YOUR OBJECTIVE: When the line containing "You are a GUI" is found in the data below, give it again along with every later line, exactly; drop the pictures.
═══ INFORMATION PROVIDED
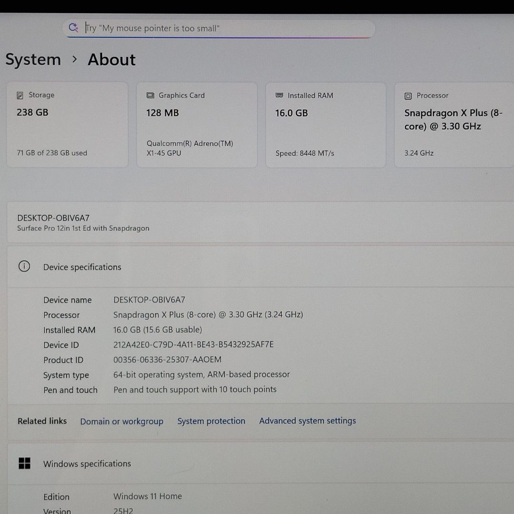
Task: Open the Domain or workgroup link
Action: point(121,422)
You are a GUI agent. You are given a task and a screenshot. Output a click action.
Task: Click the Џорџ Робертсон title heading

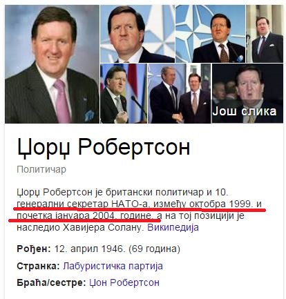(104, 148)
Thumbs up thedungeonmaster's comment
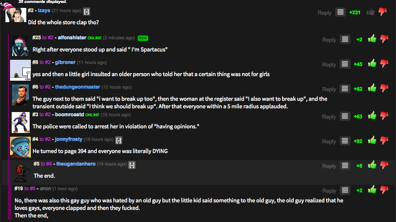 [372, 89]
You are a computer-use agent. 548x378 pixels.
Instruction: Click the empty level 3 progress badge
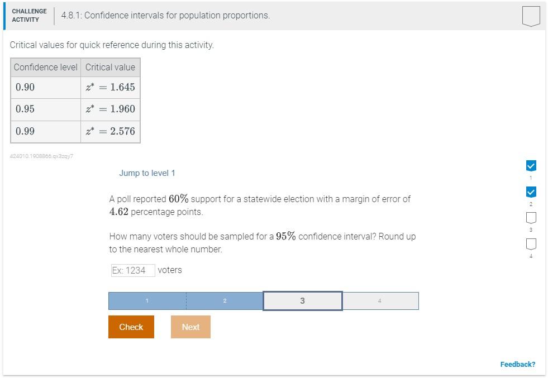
══════
EXERCISE RESPONSE:
You are a GUI agent. You are given a task and a screenshot. Output a click action.
Task: Click the Џорџ Робертсон title heading

(104, 148)
Thumbs up thedungeonmaster's comment
 [372, 89]
You are a computer-use agent. 548x378 pixels.
Instruction: Click the empty level 3 progress badge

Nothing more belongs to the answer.